> Text extract:
---

Lazarus, a magical addon for Chrome that automatically retypes forums in the event one accidentally hits back, doesn't save this because it doesn't see it as a forum, presumably because it's all uber-custom and stuff. Ugh.

 

Anyway.. On with the post! Again!

 

 

PREFACE: Bare with me. I know this sounds like one of those "remove mod support!" posts. It's not. I assure you, at some point, I do actually request a mod!

PREFACE II: Please excuse me if I sound a little rough around the edges. I'm not terribly active on the forums, and so far, almost all of my experiences with Don't Starve Together have been very negative. The fun days were very fun, but mostly, they're filled with people who've never played the game before, run in, eat all the food even though their bellies are full, pick all the flowers by the bee boxes and, when told to STOP, they just ask "y" and keep doing what they're doing until I explain which then, of course, means everything's too late. Their only reply is "o" or, if I'm really lucky, "sry", which isn't terribly sincere since they do it three or four more times in the next ten minutes anyway, all while cursing their heads off, yelling racial slurs and calling me harsh, intimate names. I've read a few posts in the forums and I'm pretty sure that this attitude doesn't carry over, but I'm still a little scared. 

PREFACE III: Seriously, can we get a voteban feature, please? I'll give Klei imaginary cookies! .w.!

---

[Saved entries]
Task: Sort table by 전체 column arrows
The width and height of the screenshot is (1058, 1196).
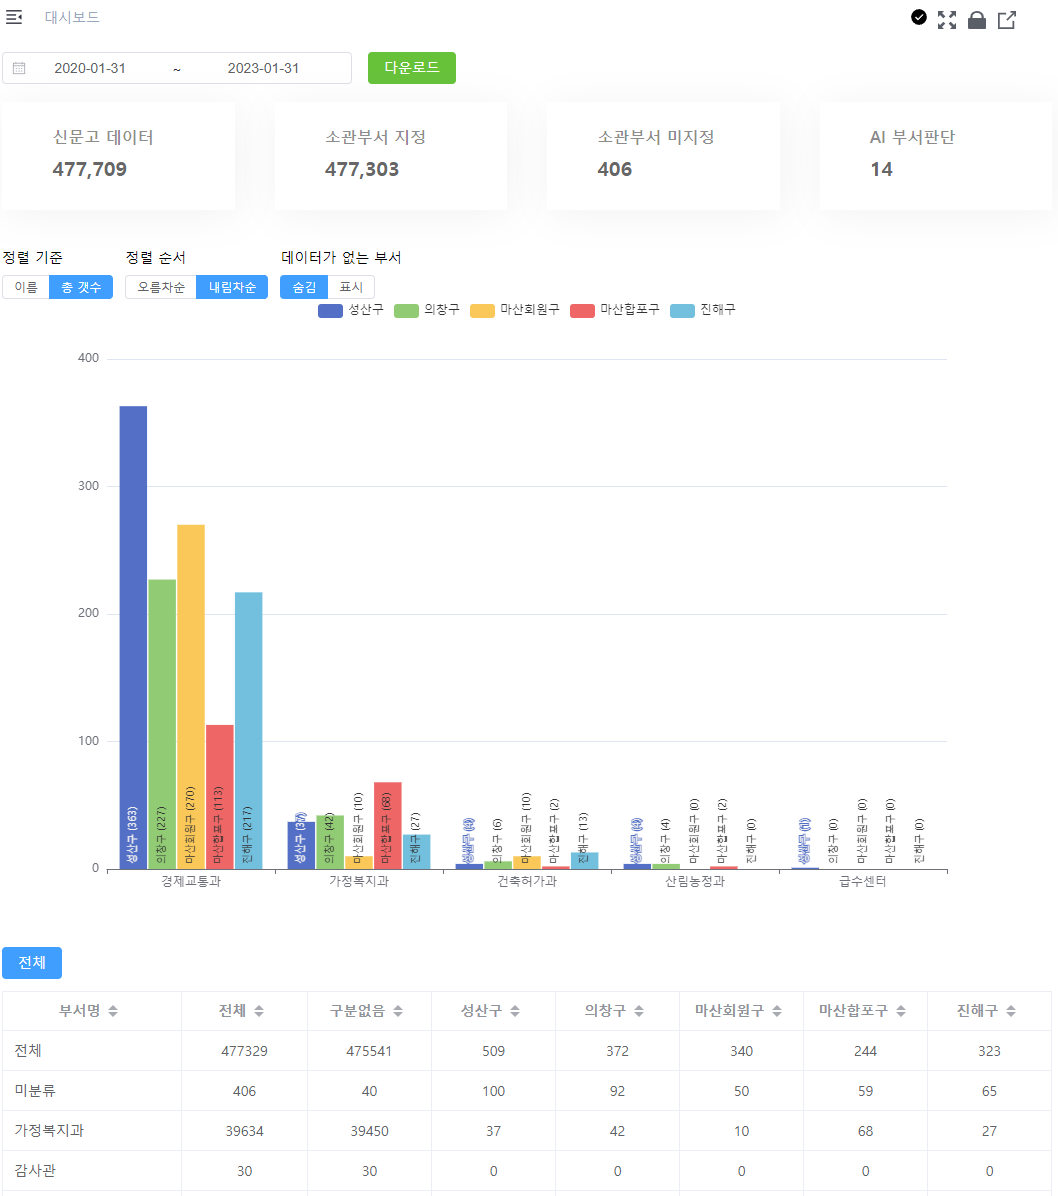Action: pos(259,1011)
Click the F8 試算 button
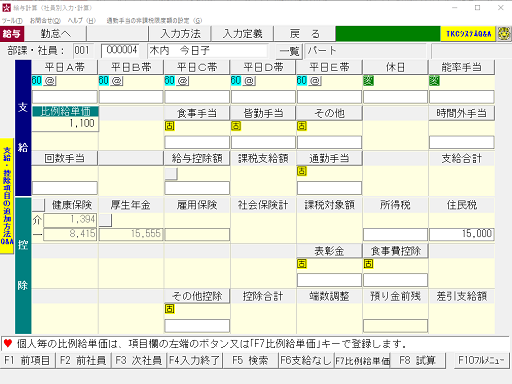The image size is (512, 384). coord(418,360)
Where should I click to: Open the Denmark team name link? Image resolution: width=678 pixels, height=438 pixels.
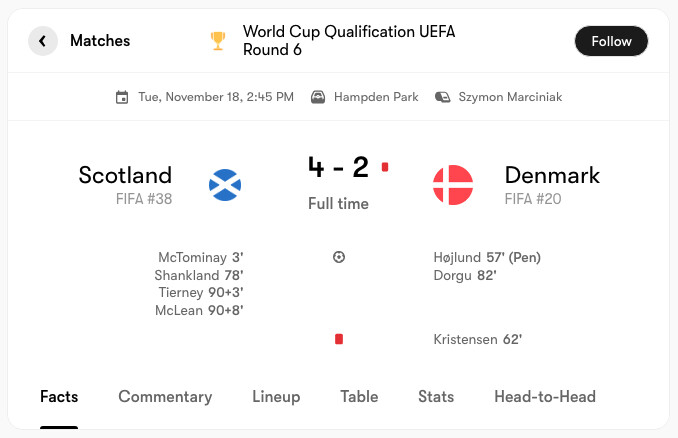[x=552, y=175]
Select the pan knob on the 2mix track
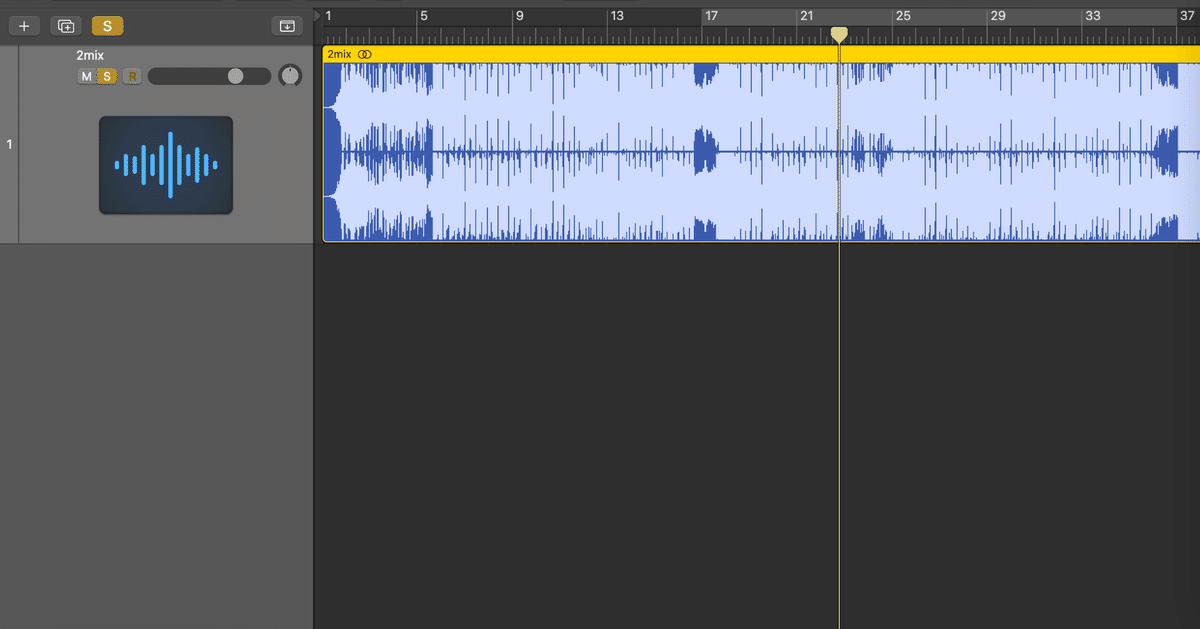This screenshot has height=629, width=1200. [290, 75]
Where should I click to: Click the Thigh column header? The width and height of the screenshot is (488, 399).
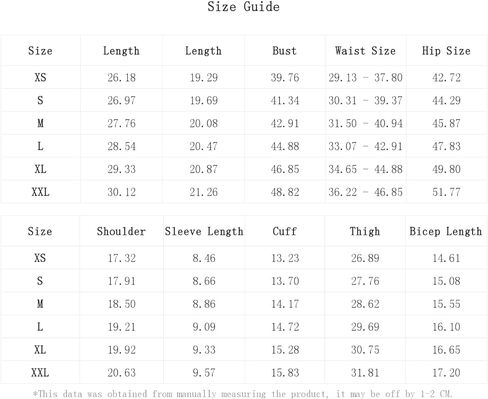(x=365, y=231)
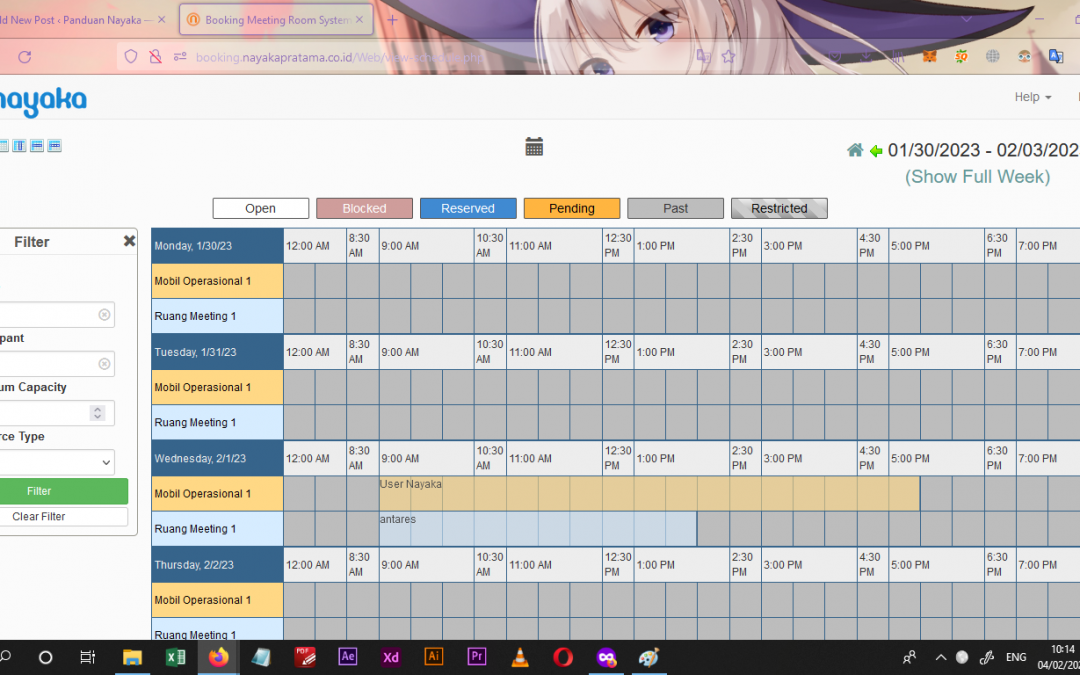Go to previous week using green arrow
The height and width of the screenshot is (675, 1080).
(875, 150)
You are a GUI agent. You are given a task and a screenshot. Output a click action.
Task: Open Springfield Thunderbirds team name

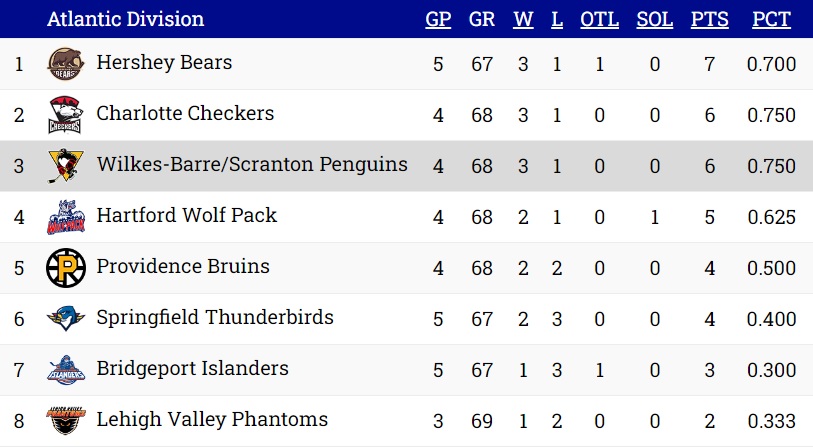pyautogui.click(x=215, y=317)
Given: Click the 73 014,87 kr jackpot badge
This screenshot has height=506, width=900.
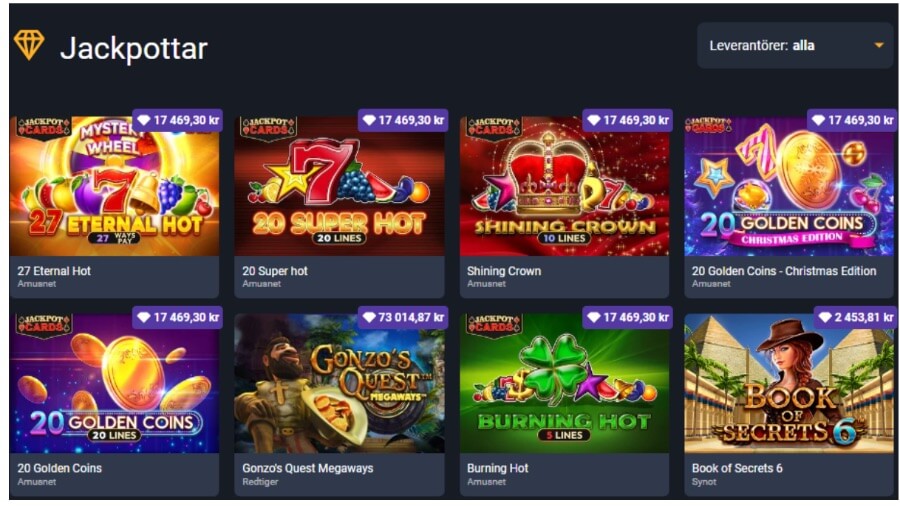Looking at the screenshot, I should tap(403, 317).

---

> What to work on: Could you pick up the Don't Starve Together forum post after its third preface and keep writing it?

> Result of the task:
 

 

So, I had a bathroom moment. 'Yaknow the kind? The ones where you're in the bathroom and have the best idea EVER? That happened!

 

Before I can explain my idea, I need to explain why I don't like most mods for Don't Starve. Yes, this is totally one of those posts with the information absolutely burried in it. (Hey, I mentioned money in the subject line! This is one of the easiest ways to sort out those people who just half-butt everything because MONEY!)

 

 

So, I grew up in the 90's. Know what we didn't have in the 90's? Casual games. The closest thing we had to a "casual" game was one where you only stayed up half the night trying to get past that one level.

 

I do not like casual games.

 

I like Don't Starve. Don't Starve is not a casual game. Mods, however, often try to make it one and, unfortunately, succeed more often than not.

 

I'd like a mod. Said mod will not make the game casual. If anything, it'll make it optionally more difficult, just like every other character.

 

 

Since I grew up in the 90's, I tend to over-analyze games. In reality, from a design perspective, this probably isn't over-analyzing. Regardless, let me explain what I see when I look at the various characters included in Don't Starve.

 

I divide them into three categories: Removal, Linear and 'Hundred. Bare with me here..

 

Removal characters tend to be favorited by newbies since they remove an element of gameplay. Willow's a great example here, considering she comes with a bottomless lighter, essentially making Darkness irrelevant.

 

Linear characters may appear to change, but the gameplay is cyclical. Wilson's the archtype here; although he grows a beard, any experienced player will always grow it out fully until and through the first Winter, then shave as soon as it's over, and repeat this every year.

 

'Hundred characters are "one-in-one-hundred" characters. Although anyone can choose to play them, just like any other character, only a very small number of people will actually use them effectively. Wolfgang's probably the most well-known character in this category.

 

I need to go deeper. Really, I do. If I don't, I wouldn’t be able to rip off That One Famous Movie Within A Movie. With that, let me go over each character..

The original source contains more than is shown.